##### Material

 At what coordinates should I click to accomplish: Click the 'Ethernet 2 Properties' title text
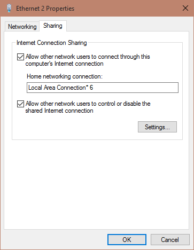coord(45,9)
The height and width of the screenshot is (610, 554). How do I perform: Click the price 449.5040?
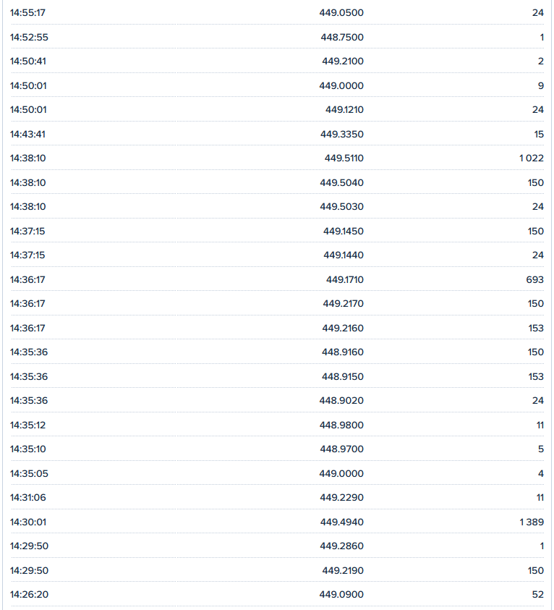[341, 182]
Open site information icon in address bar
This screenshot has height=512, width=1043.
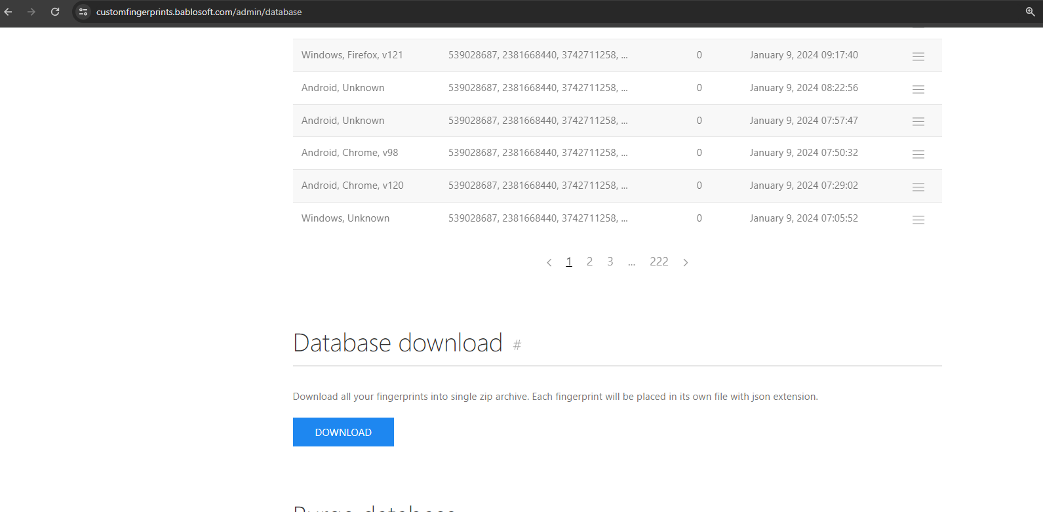(x=83, y=12)
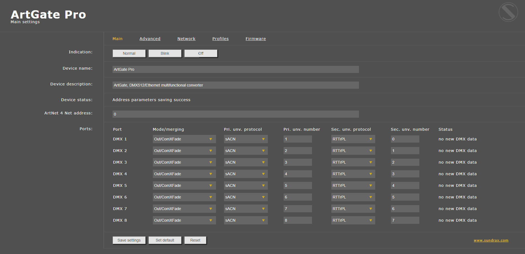The image size is (525, 254).
Task: Click the Device name input field
Action: point(235,69)
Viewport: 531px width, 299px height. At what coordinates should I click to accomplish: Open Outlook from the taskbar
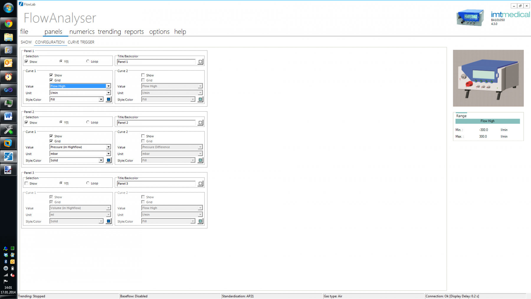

##########

Rewrite the records as a numbered list with blank lines omitted, leaving the pictures out.

Finished task |
1.  At what coordinates should I click to accomplish: Click the 'Ethernet 2 Properties' title text
2. coord(45,9)
3. The height and width of the screenshot is (610, 554). How do I perform: Click the price 449.5040?
4. [341, 182]
5. Open site information icon in address bar
6. This screenshot has height=512, width=1043.
7. (x=83, y=12)
8. The image size is (525, 254).
9. Task: Click the Device name input field
10. Action: point(235,69)
11. Viewport: 531px width, 299px height. At what coordinates should I click to accomplish: Open Outlook from the taskbar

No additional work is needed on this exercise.